Instructions for the task →
Would you write out the whole listing below exactly as given?

▼

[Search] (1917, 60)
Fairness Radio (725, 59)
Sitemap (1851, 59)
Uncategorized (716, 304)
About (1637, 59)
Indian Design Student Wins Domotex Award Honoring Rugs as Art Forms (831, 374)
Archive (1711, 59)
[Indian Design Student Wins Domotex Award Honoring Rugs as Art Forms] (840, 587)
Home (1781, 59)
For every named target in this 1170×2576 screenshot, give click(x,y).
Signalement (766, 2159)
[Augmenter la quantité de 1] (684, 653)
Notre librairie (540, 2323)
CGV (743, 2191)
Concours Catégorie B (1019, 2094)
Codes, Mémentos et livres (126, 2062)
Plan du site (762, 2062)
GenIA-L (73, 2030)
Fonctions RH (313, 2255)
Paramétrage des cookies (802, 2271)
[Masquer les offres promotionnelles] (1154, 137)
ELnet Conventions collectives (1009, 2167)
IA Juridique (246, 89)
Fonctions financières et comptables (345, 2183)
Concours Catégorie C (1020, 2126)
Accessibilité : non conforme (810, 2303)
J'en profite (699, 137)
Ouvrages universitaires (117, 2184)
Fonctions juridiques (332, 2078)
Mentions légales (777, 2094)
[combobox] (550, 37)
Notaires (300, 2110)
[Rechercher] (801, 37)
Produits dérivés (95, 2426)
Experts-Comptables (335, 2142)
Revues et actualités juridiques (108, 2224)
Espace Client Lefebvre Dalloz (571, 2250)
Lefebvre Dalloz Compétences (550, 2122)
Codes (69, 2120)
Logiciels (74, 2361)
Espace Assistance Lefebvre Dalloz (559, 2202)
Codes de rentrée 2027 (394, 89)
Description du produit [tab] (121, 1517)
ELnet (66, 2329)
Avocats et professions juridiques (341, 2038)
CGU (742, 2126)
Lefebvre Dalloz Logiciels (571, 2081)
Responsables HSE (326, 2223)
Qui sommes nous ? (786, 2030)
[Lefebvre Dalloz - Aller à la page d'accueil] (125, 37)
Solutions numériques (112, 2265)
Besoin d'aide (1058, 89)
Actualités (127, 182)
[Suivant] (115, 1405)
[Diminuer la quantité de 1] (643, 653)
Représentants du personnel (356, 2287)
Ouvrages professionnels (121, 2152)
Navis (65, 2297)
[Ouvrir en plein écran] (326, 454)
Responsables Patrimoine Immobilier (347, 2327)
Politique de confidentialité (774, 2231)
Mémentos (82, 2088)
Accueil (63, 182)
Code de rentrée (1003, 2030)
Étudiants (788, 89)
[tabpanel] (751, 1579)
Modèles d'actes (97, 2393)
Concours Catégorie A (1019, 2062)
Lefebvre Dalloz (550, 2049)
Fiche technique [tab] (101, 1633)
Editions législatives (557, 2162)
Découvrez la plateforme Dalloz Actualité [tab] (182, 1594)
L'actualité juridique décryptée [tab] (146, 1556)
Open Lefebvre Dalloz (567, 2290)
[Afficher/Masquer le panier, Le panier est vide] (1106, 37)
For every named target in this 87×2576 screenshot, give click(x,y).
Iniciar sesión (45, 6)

▲

Exercise answer →
[Search] (1917, 60)
Fairness Radio (725, 59)
Sitemap (1851, 59)
Uncategorized (716, 304)
About (1637, 59)
Indian Design Student Wins Domotex Award Honoring Rugs as Art Forms (831, 374)
Archive (1711, 59)
[Indian Design Student Wins Domotex Award Honoring Rugs as Art Forms] (840, 587)
Home (1781, 59)
For every named target in this 1170×2576 screenshot, give click(x,y).
Signalement (766, 2159)
[Augmenter la quantité de 1] (684, 653)
Notre librairie (540, 2323)
CGV (743, 2191)
Concours Catégorie B (1019, 2094)
Codes, Mémentos et livres (126, 2062)
Plan du site (762, 2062)
GenIA-L (73, 2030)
Fonctions RH (313, 2255)
Paramétrage des cookies (802, 2271)
[Masquer les offres promotionnelles] (1154, 137)
ELnet Conventions collectives (1009, 2167)
IA Juridique (246, 89)
Fonctions financières et comptables (345, 2183)
Concours Catégorie C (1020, 2126)
Accessibilité : non conforme (810, 2303)
J'en profite (699, 137)
Ouvrages universitaires (117, 2184)
Fonctions juridiques (332, 2078)
Mentions légales (777, 2094)
[combobox] (550, 37)
Notaires (300, 2110)
[Rechercher] (801, 37)
Produits dérivés (95, 2426)
Experts-Comptables (335, 2142)
Revues et actualités juridiques (108, 2224)
Espace Client Lefebvre Dalloz (571, 2250)
Lefebvre Dalloz Compétences (550, 2122)
Codes (69, 2120)
Logiciels (74, 2361)
Espace Assistance Lefebvre Dalloz (559, 2202)
Codes de rentrée 2027 (394, 89)
Description du produit [tab] (121, 1517)
ELnet (66, 2329)
Avocats et professions juridiques (341, 2038)
CGU (742, 2126)
Lefebvre Dalloz Logiciels (571, 2081)
Responsables HSE (326, 2223)
Qui sommes nous ? (786, 2030)
[Lefebvre Dalloz - Aller à la page d'accueil] (125, 37)
Solutions numériques (112, 2265)
Besoin d'aide (1058, 89)
Actualités (127, 182)
[Suivant] (115, 1405)
[Diminuer la quantité de 1] (643, 653)
Représentants du personnel (356, 2287)
Ouvrages professionnels (121, 2152)
Navis (65, 2297)
[Ouvrir en plein écran] (326, 454)
Responsables Patrimoine Immobilier (347, 2327)
Politique de confidentialité (774, 2231)
Mémentos (82, 2088)
Accueil (63, 182)
Code de rentrée (1003, 2030)
Étudiants (788, 89)
[tabpanel] (751, 1579)
Modèles d'actes (97, 2393)
Concours Catégorie A (1019, 2062)
Lefebvre Dalloz (550, 2049)
Fiche technique [tab] (101, 1633)
Editions législatives (557, 2162)
Découvrez la plateforme Dalloz Actualité [tab] (182, 1594)
L'actualité juridique décryptée [tab] (146, 1556)
Open Lefebvre Dalloz (567, 2290)
[Afficher/Masquer le panier, Le panier est vide] (1106, 37)
For every named target in this 87×2576 screenshot, give click(x,y).
Iniciar sesión (45, 6)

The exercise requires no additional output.